'''

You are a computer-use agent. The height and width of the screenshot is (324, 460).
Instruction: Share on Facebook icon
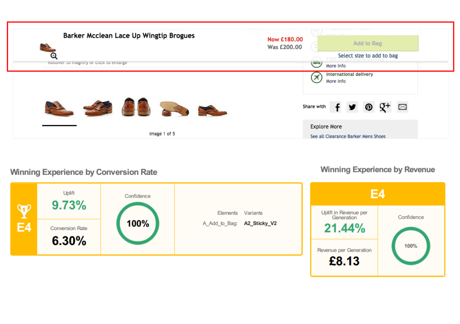coord(337,107)
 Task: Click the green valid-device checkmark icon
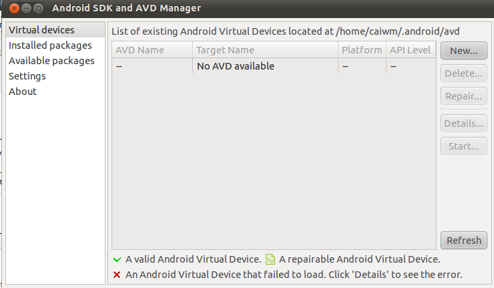click(117, 260)
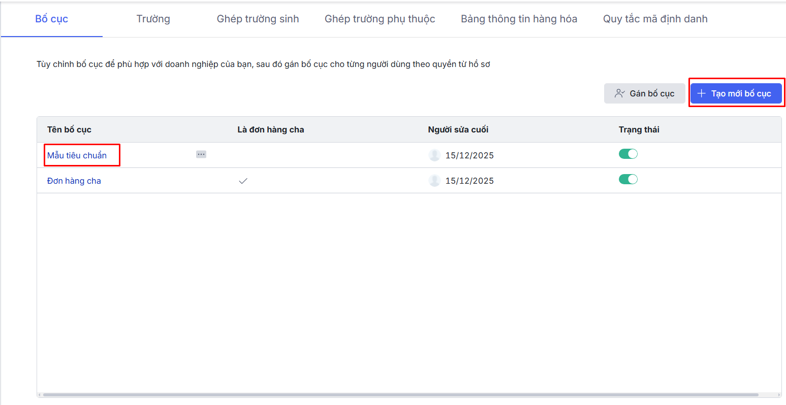
Task: Click the last-editor avatar in the Đơn hàng cha row
Action: point(434,181)
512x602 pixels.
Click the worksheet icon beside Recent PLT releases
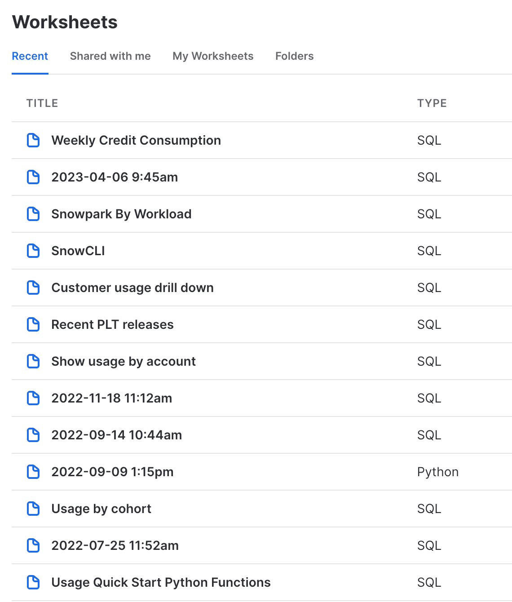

'''

* [DIRECTIONS] I would like the data above transcribed exactly, with its pictures left out.

* [SOLUTION BELOW]
You are a computer-use agent. The height and width of the screenshot is (324, 460).
Instruction: Share on Facebook icon
coord(337,107)
 Task: Click the green valid-device checkmark icon
click(117, 260)
Task: Click the last-editor avatar in the Đơn hàng cha row
Action: point(434,181)
512x602 pixels.
Click the worksheet icon beside Recent PLT releases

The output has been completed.